# [STATED PROBLEM 1]
Copy the passage on concrete word for word, starting at "The Romans used" and ending at "went with them.".
# [STATED PROBLEM 2]
Answer these questions using the passage on concrete:
(a) How tall are the concrete sound-barrier walls it mentions?
(b) What did the Romans mix with sand and water to make their concrete?
(c) About when did Rome fall?

# [DOCUMENT PASSAGE]
---
We take concrete for granted. It is prevalent, it is everywhere. If you’re driving cross-country, you will notice that as you get near urban areas, the double-lane concrete highway you were on , all of the sudden, multiplies into a thousand cross-streets, side roads, side-walks, parking lots, stores, buildings, skyscrapers – and some of these sights might even be blocked from view by 12 ft. tall concrete sound-barrier walls. As building materials go, concrete is expedient, and very, very long-lasting.
Even though cement can occur naturally, it looks just like any other rock. Man saw the use for rock-piles because they could block the wind, but he had trouble finding a way to hold the rocks together. Prior to the Romans, there is evidence of concrete-like substances used as mortar to hold rocks together, much like the Egyptians used in constructing the pyramids, and Chinese used to build the Great Wall. But it took until 300 BC, for the Romans to get it down to a science.
The Romans used slake lime and volcanic ash (called pozzuolana) mixed with sand and water, (with occasional admixtures of animal fat, milk, and blood) to create structures that have been standing over 2,000 years! Even many of their original their seawalls are still standing after thousands of years of wave-pounding erosion. Concrete makes an extremely hard surface.
When Rome fell about 400 AD, the art and science of concrete vanished. It was tied to the knowledge of certain trades and people, and when they fled Rome or died, their secrets went with them.
---
# [DATA SUPPLIED]
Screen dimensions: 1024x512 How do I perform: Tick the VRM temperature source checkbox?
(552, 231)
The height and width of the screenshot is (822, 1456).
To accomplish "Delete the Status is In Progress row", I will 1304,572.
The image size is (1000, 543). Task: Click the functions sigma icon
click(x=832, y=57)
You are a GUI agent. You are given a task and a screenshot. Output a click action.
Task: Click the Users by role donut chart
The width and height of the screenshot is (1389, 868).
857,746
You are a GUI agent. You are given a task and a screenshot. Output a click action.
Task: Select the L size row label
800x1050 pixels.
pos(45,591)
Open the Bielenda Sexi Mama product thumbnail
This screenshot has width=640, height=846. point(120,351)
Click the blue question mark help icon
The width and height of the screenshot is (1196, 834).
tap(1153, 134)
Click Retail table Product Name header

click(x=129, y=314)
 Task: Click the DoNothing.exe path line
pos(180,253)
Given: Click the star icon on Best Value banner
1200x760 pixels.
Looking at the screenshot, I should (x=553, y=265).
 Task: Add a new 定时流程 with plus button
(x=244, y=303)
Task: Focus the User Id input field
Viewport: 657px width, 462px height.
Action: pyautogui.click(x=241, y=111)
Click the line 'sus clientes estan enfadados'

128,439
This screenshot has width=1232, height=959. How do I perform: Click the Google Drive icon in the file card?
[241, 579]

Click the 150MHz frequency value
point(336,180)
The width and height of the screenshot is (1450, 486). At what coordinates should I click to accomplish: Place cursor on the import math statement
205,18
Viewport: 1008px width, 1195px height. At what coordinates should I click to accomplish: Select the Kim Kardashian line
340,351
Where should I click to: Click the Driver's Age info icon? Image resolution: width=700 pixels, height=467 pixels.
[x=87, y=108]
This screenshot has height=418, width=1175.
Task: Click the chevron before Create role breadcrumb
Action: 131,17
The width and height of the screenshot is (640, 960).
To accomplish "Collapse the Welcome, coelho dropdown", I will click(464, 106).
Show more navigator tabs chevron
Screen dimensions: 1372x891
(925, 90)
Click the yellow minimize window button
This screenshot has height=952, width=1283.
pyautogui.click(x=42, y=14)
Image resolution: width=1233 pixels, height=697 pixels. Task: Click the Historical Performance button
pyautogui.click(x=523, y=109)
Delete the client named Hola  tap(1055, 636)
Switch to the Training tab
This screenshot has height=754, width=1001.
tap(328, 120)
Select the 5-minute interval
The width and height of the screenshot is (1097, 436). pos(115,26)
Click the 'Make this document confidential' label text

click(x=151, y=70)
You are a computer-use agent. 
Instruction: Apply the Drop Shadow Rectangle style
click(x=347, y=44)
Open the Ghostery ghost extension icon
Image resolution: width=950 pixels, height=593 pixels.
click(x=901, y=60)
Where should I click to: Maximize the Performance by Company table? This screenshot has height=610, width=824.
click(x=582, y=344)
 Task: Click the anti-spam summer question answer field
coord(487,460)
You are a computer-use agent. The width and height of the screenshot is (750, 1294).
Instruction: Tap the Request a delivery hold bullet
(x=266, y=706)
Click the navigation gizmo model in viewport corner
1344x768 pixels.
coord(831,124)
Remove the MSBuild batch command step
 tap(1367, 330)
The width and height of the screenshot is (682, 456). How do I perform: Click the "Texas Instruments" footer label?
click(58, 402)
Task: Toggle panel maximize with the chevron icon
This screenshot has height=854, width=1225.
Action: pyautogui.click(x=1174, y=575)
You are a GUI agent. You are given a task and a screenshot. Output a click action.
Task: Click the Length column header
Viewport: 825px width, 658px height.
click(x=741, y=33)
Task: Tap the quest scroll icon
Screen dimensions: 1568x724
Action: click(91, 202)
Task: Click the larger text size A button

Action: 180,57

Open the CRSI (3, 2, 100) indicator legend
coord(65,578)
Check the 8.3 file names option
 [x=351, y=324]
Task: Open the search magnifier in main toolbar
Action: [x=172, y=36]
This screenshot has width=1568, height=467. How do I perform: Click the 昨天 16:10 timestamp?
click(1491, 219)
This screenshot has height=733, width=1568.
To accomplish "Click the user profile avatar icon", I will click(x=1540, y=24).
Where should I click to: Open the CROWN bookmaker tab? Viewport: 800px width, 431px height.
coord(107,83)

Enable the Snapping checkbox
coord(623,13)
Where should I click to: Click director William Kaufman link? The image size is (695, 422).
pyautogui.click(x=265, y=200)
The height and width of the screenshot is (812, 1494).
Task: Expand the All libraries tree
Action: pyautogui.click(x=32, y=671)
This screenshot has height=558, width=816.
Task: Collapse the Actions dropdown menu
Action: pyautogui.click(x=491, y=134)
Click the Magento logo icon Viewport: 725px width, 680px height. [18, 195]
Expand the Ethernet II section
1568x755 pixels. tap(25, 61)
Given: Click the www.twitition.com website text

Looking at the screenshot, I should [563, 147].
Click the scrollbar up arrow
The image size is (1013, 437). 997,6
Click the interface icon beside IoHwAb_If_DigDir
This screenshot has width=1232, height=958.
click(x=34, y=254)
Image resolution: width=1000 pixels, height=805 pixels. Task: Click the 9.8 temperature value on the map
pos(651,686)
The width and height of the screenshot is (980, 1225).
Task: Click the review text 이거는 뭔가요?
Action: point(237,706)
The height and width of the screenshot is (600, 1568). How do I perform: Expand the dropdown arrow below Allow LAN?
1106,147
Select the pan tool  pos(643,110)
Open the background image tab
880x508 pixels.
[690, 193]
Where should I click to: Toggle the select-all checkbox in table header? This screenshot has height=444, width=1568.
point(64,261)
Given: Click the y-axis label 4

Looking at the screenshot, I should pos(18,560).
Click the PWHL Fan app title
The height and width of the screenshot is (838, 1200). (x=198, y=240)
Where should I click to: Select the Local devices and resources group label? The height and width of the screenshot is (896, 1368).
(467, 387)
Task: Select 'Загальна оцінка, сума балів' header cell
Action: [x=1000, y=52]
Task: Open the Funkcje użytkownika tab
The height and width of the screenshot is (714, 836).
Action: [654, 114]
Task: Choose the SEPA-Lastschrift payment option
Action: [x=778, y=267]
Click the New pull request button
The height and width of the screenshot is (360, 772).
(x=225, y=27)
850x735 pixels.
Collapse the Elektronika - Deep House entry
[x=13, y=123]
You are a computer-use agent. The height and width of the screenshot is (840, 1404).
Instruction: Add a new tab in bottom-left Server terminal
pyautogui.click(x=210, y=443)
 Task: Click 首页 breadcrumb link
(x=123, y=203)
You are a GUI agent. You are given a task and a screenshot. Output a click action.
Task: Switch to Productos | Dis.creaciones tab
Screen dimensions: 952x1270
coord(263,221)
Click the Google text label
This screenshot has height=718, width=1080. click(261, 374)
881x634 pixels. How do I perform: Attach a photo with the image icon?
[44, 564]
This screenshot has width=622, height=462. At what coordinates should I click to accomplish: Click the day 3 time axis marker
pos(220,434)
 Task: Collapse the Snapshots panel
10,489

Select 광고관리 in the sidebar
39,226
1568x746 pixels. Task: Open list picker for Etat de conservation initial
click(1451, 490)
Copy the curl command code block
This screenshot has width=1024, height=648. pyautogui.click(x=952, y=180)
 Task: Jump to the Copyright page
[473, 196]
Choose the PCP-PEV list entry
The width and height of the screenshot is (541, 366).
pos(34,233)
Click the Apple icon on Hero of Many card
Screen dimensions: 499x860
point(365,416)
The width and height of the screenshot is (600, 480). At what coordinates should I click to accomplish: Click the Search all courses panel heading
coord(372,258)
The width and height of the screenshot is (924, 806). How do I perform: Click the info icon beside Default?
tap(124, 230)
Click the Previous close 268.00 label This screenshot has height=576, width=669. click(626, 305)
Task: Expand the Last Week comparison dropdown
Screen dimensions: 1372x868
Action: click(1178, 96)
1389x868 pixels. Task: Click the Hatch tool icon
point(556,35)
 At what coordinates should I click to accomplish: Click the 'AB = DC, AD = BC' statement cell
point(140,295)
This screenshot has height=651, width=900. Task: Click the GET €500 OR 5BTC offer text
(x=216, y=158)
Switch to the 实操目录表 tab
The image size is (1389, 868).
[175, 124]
---
# [EXPECTED OUTPUT 1]
The Romans used slake lime and volcanic ash (called pozzuolana) mixed with sand and water, (with occasional admixtures of animal fat, milk, and blood) to create structures that have been standing over 2,000 years! Even many of their original their seawalls are still standing after thousands of years of wave-pounding erosion. Concrete makes an extremely hard surface.
When Rome fell about 400 AD, the art and science of concrete vanished. It was tied to the knowledge of certain trades and people, and when they fled Rome or died, their secrets went with them.

# [EXPECTED OUTPUT 2]
(a) 12 ft. tall
(b) Slake lime and volcanic ash (called pozzuolana)
(c) About 400 AD